When we talk about a #HammerToe, we most often think about the buckling of the joints of the toes. The toes take on a hammer shape and can become painful. Sometimes the toe just doesn't pop up. There are times when the second toe will start reaching for your great toe and even sit on top of it. This is problematic. For one, your shoe doesn't have room for your second toe sitting on top of the great toe. Because of that, there's lots of pressure inside the shoes. It makes the toes crowded and painful.
One reason for the second toe to sit on top of the great toe is because of a bunion deformity. A bunion deformity occurs when the first metatarsal bone rotates and causes a bump to form on the side of your great toe joint. What also happens is the great toe shifts over towards the second toe. This often causes the great toe to slide underneath the second toe. The second toe ends up being forced on top of the great toe.
Treatment for this involves not just the procedure for this second toe that's a hammer toe, but you also need to have the bunion addressed. Think of it this way. If you correct the hammer toe on the second toe and the great toe is still underneath the toe, pushing it up, it's going to just do the exact same thing again. That's why a procedure needs to be done to correct the bunion deformity. This will straighten the great toe and stop it from pushing up the second toe. I recommend you check out my video series all about bunions for more information.
Another reason that the second toe overlaps the great toe is because of a tear in a ligament beneath the joint between your foot and the toe. Every one of these joints has a capsule of ligaments that envelops the joint. The bottom part of the capsule is thickened, and we call it the plantar plate. A rupture of the #PlantarPlate weakens the support of the toe. The toe is no longer able to be held down in a corrected position. As a result of this injury, the toe pops up and shifts over towards the great toe.
Here's the thing. The toe can go crazy and shift up and over without a plantar plate injury. So in order to treat this properly, I need to be able to see if the integrity of the plantar plate is intact, or if a rupture of the ligament is causing the problem. In order to assess the status of the plantar plate, I'll order an MRI. An MRI will allow me to examine the ligament to see if it's ruptured or not. This is very important to know, since the treatment for a hammer toe differs from the treatment of a plantar plate injury.
If it's in the early stages of a plantar plate injury, it's possible for the ligament to heal. In that case, I would tape your toe to maintain it in a proper position for the ligament to heal. This may be effective if a torn ligament is due to and injury. For instance, let's say you trip over a curb. The next day, you see that your second toe is up and over your great toe. That's the perfect time to come into the office for treatment. I'll make sure nothing is broken and we'll show you how to tape your foot to get that toe back down. For an acute injury like that, taping is an effective way to reposition the toe and allow the plantar plate to heal.

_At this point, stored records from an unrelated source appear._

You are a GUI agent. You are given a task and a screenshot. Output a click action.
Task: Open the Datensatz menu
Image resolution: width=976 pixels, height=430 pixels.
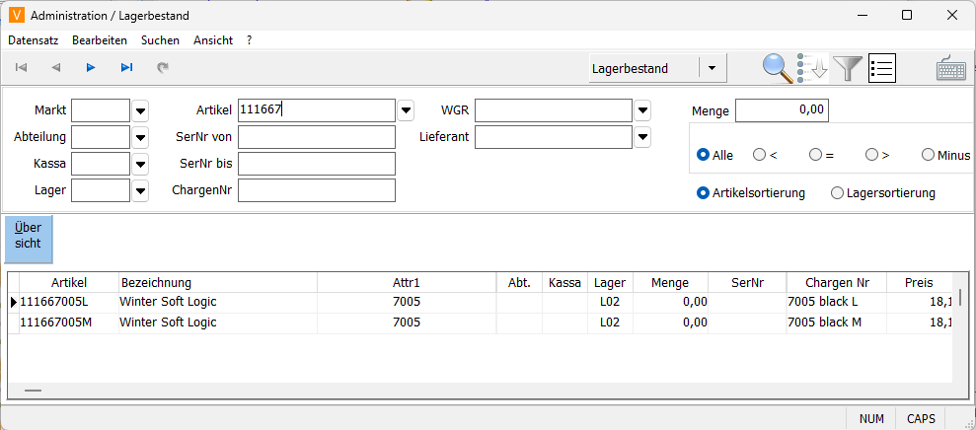[33, 40]
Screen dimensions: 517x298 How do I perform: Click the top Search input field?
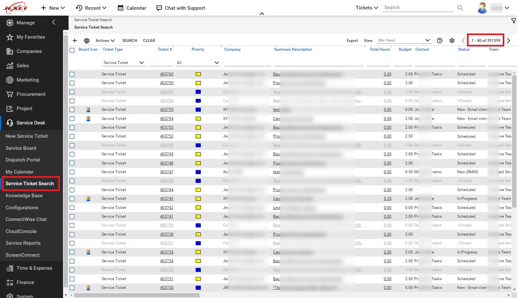(x=417, y=8)
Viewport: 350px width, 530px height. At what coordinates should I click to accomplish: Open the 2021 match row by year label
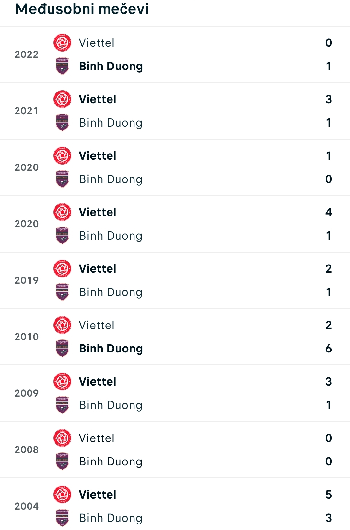click(x=27, y=111)
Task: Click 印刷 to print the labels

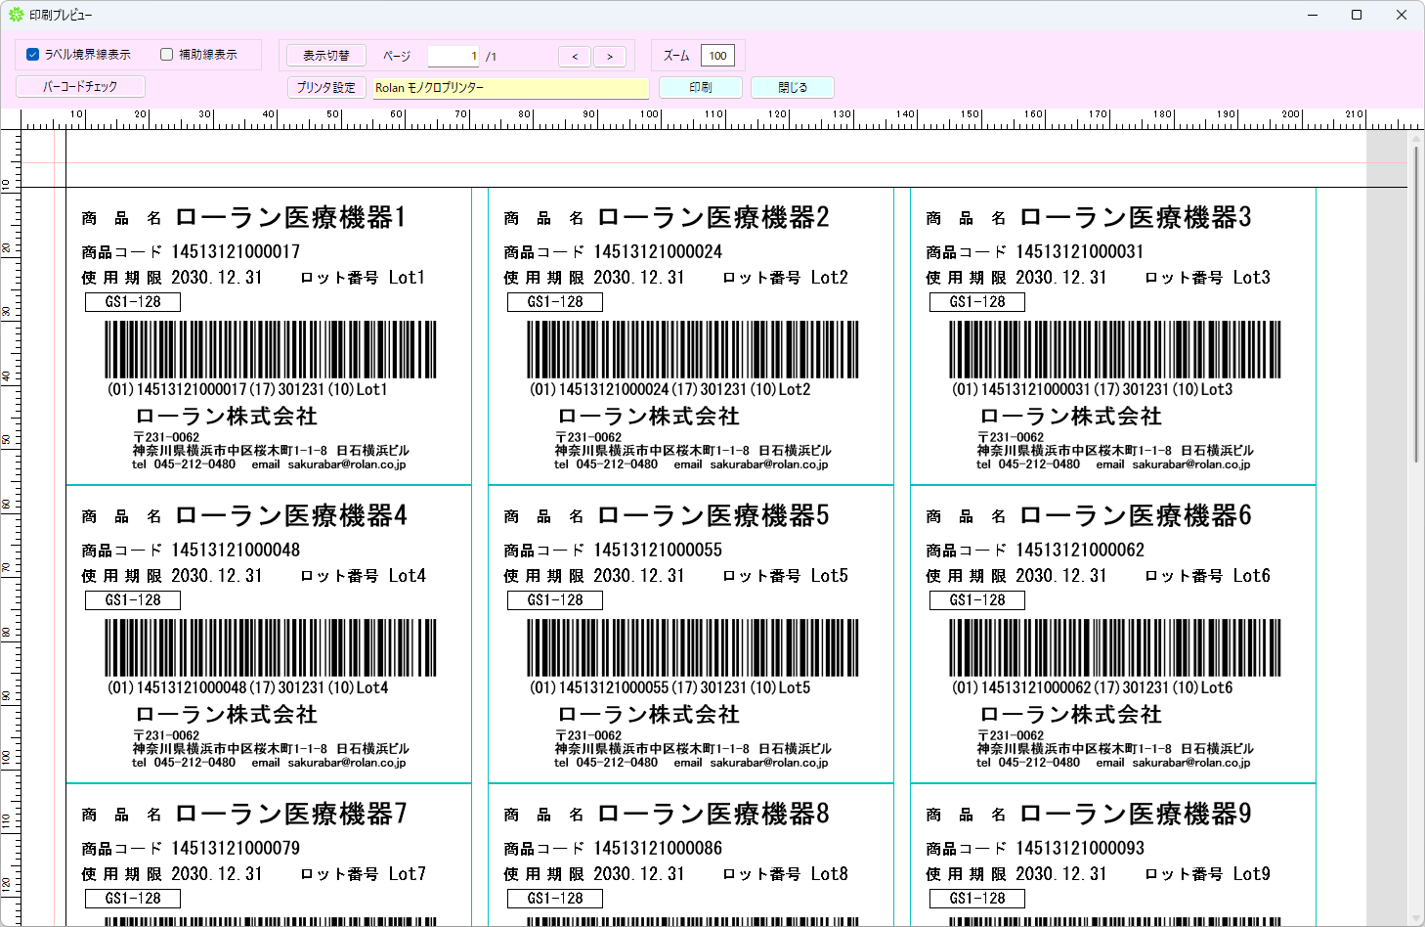Action: point(701,87)
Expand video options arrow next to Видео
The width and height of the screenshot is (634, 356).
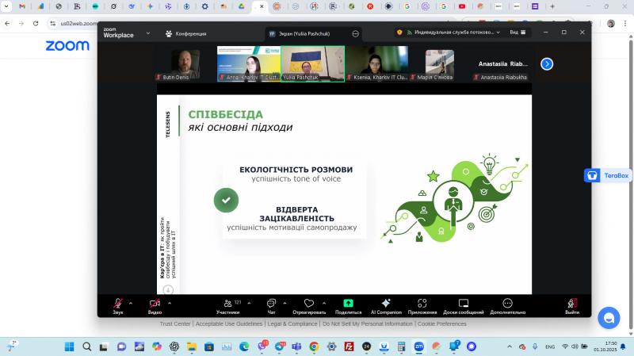click(169, 303)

If taping is successful and repairing the ligament, I'll recommend the use of a custom orthotic afterwards. This will shift pressure away from an already weakened ligament to prevent future problems from occurring. Unfortunately, most plantar plate injuries are not because of trauma and aren't so easily solved.
In most cases, they're plantar plate ligament progressively weakens over time. And when the ligament wears away and ruptured, well, think of it like a shredded rope, no amount of taping is going to allow it to heal on its own. Because of the position of the second toe, it's difficult to wear a shoe and the toe becomes painful.

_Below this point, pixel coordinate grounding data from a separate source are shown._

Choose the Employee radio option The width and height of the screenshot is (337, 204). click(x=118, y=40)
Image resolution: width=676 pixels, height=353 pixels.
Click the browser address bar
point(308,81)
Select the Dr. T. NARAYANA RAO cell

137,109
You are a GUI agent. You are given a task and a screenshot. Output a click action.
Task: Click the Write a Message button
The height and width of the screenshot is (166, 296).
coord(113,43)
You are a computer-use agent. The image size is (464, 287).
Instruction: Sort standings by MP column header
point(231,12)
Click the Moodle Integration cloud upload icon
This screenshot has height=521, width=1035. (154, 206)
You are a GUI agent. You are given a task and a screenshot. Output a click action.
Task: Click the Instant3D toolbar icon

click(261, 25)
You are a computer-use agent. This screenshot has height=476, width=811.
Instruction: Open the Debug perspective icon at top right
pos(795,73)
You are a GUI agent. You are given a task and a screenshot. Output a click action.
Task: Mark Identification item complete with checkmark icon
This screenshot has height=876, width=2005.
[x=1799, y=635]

The best treatment for a plantar plate rupture is to repair it surgically. The surgical procedure to repair a plantar plate is involved. A surgical fracture is made in the second metatarsal in order to expose the torn ligament. At that time, the ligament is sutured and anchored to the first bone of the second toe. That's what brings the toe back into alignment. The fracture that I created in the metatarsal bone is then repaired with a screw. After the surgery, you'll be in a boot for a few weeks after, as well as having a dressing on your foot. Sutures typically come out in two to three weeks and you're usually back to full activity in eight to 12 weeks.